Outro resultado divulgado pela PNDS-2006 é que a laqueadura (esterilização feminina) ainda é o recurso contraceptivo mais usado por mulheres brasileiras. Porém, se forem somados os usos da pílula, dos anticoncepcionais injetáveis e do Dispositivo Intrauterino (DIU), os métodos reversíveis já ultrapassam a laqueadura. Em relação aos métodos reversíveis de contracepção, Laura Wong explica que as mulheres brasileiras têm um escasso leque de escolhas: “Preservativos e contracepção hormonal oral são praticamente as únicas alternativas. Os outros métodos, por requererem maior investimento em informação, recursos monetários e pessoal qualificado, nem sempre estão disponíveis. Por isso os métodos antes citados, sem ser necessariamente a primeira escolha dos casais, são os mais usados”, afirma. “A outra dificuldade, mais estrutural, é o acesso aos serviços de saúde. Uma consulta médica num posto de saúde toma tempo excessivo de uma mulher. Isto desencoraja a visita ao posto de saúde, colocando em risco não apenas a saúde reprodutiva, como toda a saúde em geral”, completa Wong.
O aumento no uso de contraceptivos também foi apontado pela PNDS-2006, que indicou que 81% das mulheres de 15 a 49 anos que viviam alguma forma de união usavam anticoncepcionais. Esse aumento, porém, não contribui para a redução do número de abortos induzidos no país, como avalia Wong: “Se a pressão por reduzir o número de filhos aumenta muito mais que a oferta de planejamento da fecundidade, o número de abortos pode crescer. É provável que este seja o perfil que mais se acomoda à realidade brasileira”, esclarece a pesquisadora. “Penso que, se tal como sugerem as estatísticas, não há sinais de arrefecimento do aborto induzido, mesmo que tenha havido aumento da oferta de contracepção, a pressão por ter menos filhos em nossa sociedade tem sido ainda maior. Essa é a pergunta que deve ser feita: Por que aumentou tanto a pressão por ter menos filhos? Que fatores sociais, econômicos e culturais estão atuando para exercer essa pressão?”, completa.

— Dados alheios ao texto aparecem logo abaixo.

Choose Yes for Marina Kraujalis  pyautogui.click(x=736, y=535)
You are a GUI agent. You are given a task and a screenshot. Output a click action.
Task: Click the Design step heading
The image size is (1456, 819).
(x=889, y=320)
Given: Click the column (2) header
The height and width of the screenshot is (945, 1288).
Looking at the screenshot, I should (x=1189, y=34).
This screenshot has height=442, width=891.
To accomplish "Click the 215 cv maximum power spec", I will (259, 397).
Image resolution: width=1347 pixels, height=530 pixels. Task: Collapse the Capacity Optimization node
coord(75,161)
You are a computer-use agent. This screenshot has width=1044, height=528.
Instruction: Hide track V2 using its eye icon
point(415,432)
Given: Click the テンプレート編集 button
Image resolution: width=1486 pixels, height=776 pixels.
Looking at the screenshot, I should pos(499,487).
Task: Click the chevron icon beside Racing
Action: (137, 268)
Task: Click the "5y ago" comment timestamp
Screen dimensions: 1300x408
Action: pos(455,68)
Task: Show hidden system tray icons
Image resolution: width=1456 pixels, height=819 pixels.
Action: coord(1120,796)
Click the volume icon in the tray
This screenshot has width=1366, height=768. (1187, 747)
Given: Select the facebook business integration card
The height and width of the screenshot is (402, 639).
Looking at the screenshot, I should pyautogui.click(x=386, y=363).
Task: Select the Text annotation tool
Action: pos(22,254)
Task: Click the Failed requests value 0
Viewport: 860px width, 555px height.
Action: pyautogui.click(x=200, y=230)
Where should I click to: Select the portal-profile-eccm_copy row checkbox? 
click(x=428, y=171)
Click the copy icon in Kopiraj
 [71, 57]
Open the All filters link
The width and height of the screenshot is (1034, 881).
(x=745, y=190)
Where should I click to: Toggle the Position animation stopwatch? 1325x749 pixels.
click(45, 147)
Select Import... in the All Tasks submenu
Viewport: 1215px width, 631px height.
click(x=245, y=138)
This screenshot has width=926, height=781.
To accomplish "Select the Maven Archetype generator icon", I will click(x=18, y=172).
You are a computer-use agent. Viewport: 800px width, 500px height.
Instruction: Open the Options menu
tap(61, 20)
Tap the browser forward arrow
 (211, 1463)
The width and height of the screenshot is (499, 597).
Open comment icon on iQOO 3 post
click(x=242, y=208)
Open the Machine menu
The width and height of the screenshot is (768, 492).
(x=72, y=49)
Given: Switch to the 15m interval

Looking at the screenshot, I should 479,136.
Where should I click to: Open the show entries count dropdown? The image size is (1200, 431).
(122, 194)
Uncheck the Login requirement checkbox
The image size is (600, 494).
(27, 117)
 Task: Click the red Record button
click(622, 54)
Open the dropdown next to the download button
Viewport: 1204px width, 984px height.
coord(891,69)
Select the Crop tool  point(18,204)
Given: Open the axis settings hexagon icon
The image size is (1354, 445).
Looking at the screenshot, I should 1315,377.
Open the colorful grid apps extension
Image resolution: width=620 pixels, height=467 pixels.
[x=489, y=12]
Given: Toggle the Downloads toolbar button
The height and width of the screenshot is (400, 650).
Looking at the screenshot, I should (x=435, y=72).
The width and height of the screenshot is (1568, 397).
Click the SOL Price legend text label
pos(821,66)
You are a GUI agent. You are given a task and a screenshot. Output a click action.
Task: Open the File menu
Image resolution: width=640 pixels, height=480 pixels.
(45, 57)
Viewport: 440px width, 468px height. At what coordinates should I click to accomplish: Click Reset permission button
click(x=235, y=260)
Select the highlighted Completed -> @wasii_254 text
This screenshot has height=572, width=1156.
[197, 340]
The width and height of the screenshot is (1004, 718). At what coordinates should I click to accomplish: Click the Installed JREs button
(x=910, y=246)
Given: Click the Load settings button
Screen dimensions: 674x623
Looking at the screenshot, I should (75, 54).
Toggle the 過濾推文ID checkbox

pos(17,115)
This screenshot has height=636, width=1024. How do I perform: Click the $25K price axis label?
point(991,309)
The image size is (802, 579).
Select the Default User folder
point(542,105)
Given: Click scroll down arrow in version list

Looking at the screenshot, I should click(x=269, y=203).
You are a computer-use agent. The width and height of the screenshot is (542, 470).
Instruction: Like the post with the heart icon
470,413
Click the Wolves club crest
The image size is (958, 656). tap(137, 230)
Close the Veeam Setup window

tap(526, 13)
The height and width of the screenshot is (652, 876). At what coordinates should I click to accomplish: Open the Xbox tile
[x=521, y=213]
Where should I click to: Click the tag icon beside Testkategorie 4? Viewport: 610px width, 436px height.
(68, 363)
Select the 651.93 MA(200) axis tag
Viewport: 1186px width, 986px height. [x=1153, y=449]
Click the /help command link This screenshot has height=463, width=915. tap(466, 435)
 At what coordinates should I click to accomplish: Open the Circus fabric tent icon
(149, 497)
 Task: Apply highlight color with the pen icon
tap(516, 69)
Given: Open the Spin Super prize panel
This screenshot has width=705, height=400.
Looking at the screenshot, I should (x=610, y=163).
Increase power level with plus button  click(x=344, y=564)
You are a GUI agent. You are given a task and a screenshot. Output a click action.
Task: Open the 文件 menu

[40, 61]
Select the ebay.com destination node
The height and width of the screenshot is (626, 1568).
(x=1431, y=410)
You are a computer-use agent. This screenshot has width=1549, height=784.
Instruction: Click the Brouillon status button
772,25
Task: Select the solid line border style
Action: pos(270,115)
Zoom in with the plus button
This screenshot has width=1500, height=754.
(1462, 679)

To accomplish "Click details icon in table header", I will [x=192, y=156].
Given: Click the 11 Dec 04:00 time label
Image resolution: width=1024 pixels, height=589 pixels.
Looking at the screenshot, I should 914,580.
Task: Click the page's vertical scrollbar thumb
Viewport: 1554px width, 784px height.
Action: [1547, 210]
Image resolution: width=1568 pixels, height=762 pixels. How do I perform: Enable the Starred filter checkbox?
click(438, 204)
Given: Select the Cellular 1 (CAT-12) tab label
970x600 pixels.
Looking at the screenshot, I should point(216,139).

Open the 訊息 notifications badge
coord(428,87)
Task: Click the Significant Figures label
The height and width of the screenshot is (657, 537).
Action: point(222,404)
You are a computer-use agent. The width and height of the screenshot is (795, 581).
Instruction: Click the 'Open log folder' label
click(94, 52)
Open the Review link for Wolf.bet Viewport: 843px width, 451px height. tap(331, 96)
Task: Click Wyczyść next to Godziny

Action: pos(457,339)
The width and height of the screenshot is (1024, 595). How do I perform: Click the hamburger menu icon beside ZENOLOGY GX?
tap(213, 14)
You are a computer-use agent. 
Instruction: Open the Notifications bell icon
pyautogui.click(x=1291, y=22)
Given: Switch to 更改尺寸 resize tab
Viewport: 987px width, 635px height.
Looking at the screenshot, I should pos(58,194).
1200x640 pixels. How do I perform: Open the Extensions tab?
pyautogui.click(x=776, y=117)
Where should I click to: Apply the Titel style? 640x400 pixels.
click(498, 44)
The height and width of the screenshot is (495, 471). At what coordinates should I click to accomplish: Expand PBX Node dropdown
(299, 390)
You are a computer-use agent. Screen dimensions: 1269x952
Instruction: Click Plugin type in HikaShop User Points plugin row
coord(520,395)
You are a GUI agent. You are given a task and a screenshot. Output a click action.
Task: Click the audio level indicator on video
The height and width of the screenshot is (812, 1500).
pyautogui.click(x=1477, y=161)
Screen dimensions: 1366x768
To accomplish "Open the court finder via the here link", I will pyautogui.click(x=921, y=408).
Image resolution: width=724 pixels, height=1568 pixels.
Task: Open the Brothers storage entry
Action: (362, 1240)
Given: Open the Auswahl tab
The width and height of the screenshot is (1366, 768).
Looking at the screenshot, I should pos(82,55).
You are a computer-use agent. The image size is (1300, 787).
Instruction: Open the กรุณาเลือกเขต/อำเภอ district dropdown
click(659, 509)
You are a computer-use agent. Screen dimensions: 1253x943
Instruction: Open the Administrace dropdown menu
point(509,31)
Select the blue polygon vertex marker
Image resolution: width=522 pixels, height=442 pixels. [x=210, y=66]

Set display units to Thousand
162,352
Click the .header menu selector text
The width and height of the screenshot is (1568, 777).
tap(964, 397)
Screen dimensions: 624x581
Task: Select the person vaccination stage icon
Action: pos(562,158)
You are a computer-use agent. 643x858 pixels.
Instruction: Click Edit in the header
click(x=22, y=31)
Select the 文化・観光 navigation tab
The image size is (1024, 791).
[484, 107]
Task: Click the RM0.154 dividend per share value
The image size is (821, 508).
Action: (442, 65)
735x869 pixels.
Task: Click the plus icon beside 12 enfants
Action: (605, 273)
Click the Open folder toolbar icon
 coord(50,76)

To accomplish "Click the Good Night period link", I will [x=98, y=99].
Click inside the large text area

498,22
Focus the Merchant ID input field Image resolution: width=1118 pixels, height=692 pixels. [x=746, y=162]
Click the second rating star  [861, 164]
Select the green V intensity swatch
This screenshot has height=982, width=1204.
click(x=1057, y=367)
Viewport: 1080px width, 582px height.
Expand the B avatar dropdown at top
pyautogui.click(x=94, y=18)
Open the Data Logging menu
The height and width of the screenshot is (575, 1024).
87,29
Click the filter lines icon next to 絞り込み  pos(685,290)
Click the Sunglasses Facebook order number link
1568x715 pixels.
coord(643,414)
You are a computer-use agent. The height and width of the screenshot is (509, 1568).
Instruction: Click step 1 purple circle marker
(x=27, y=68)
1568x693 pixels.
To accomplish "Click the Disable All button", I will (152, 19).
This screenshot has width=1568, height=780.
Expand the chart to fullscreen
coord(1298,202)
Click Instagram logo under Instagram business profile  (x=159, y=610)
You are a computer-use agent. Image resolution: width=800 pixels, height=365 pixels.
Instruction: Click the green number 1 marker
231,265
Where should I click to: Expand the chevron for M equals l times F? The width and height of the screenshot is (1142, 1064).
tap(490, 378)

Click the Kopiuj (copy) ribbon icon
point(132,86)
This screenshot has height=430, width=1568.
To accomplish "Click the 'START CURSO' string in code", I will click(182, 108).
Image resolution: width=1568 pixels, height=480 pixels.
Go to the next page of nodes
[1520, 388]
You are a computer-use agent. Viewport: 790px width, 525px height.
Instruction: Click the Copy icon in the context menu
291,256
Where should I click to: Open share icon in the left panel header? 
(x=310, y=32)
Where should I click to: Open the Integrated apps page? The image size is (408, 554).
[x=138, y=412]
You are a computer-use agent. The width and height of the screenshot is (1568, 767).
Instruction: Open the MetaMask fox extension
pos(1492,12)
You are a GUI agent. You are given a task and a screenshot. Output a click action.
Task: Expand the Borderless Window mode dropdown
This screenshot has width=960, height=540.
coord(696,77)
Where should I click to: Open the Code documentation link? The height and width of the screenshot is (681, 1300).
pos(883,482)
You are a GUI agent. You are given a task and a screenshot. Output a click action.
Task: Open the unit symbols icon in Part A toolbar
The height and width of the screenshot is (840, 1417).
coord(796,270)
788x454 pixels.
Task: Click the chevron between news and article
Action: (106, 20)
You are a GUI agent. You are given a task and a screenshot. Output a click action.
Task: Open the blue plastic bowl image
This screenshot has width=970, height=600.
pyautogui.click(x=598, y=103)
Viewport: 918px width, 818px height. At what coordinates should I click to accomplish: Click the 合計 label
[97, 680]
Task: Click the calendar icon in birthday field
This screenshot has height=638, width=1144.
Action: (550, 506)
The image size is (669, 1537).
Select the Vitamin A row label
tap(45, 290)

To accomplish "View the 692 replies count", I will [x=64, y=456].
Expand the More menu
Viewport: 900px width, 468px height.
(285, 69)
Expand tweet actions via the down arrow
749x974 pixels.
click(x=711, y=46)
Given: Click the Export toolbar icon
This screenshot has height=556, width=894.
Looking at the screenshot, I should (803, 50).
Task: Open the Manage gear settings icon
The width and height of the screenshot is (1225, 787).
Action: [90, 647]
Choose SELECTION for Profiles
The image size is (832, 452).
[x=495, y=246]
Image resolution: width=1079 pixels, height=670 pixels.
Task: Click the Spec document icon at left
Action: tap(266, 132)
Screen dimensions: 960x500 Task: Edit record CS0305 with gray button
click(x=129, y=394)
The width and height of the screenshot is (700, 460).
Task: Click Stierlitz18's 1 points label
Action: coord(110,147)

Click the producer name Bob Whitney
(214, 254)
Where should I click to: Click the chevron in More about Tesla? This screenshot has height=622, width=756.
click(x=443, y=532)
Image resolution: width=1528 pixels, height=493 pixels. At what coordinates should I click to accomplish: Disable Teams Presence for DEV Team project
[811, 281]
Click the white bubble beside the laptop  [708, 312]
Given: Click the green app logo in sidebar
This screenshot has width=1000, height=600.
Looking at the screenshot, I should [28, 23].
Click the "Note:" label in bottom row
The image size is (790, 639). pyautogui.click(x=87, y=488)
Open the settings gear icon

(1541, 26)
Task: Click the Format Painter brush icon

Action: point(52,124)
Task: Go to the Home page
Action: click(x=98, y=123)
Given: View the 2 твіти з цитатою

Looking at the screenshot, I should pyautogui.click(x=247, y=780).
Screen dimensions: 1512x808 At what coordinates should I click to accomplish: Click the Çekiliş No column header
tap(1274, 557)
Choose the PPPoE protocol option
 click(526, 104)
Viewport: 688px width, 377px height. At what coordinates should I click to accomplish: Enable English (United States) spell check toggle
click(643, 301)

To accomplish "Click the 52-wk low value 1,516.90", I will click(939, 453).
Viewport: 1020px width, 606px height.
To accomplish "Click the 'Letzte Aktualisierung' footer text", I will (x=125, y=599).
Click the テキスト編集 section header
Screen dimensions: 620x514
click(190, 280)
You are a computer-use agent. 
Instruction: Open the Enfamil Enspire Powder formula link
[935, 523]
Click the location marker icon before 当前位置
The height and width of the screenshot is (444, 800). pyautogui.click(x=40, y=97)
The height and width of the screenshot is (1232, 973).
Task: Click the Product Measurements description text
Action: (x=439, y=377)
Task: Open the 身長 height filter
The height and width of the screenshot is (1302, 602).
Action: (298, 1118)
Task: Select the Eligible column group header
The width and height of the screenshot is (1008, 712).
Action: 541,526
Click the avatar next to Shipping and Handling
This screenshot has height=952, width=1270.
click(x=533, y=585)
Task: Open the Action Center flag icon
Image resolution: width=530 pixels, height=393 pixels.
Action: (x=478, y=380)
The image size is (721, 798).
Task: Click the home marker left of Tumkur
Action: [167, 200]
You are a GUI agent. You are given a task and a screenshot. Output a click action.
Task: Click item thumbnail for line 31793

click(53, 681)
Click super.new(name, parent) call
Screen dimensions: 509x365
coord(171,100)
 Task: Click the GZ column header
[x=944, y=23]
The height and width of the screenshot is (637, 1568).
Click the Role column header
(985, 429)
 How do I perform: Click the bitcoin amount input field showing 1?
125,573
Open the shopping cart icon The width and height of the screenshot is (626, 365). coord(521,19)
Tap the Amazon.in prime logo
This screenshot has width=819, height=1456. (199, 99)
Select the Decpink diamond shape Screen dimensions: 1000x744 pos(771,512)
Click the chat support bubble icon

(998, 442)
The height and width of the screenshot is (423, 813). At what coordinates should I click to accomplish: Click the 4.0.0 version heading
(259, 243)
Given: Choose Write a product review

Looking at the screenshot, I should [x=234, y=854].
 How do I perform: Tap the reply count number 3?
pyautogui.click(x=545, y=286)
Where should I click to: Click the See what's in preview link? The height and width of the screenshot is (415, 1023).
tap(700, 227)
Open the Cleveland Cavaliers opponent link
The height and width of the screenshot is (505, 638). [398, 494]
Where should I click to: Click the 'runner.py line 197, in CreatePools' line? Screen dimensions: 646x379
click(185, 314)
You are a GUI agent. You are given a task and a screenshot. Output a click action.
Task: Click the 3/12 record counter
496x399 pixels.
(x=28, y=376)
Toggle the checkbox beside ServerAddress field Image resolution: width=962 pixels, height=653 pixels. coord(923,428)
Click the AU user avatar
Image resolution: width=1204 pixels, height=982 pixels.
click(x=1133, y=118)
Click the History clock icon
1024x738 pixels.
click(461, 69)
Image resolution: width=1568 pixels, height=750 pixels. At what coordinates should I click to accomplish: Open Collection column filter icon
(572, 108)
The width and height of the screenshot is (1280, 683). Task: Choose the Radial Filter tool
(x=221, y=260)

A queda na taxa de fecundidade das mulheres brasileiras, registrada na PNDS-2006, é causada por diversos fatores, entre eles questões econômicas e financeiras. “O maior nível de informação que a sociedade tem, via meios de comunicação massiva (principalmente televisão) e informações sobre o futuro incerto (ausência de garantias de emprego, ameaças de instabilidade econômica etc.) são fortes sinalizadores de que ter um filho, hoje em dia, é uma temeridade. Esta insegurança, transmitida a uma grande parte da população independentemente do grau de educação e renda ou lugar de residência, certamente funciona como um freio à ampliação da família”, afirma a pesquisadora.
Pesquisas como a PNDS auxiliam na formulação de políticas e estratégias de ação nas áreas de saúde e nutrição de mulheres e crianças. Se 46% dos nascimentos no Brasil não são desejados ou haviam sido planejados para mais tarde é sinal de que ainda existem avanços a serem feitos na área da saúde sexual e reprodutiva da mulher. “Por razões distintas, mulheres têm mais ou menos filhos do que os que gostariam de ter. Valeria a pena nos questionarmos se isso não é uma violação aos direitos reprodutivos”, indaga a pesquisadora Laura Wong.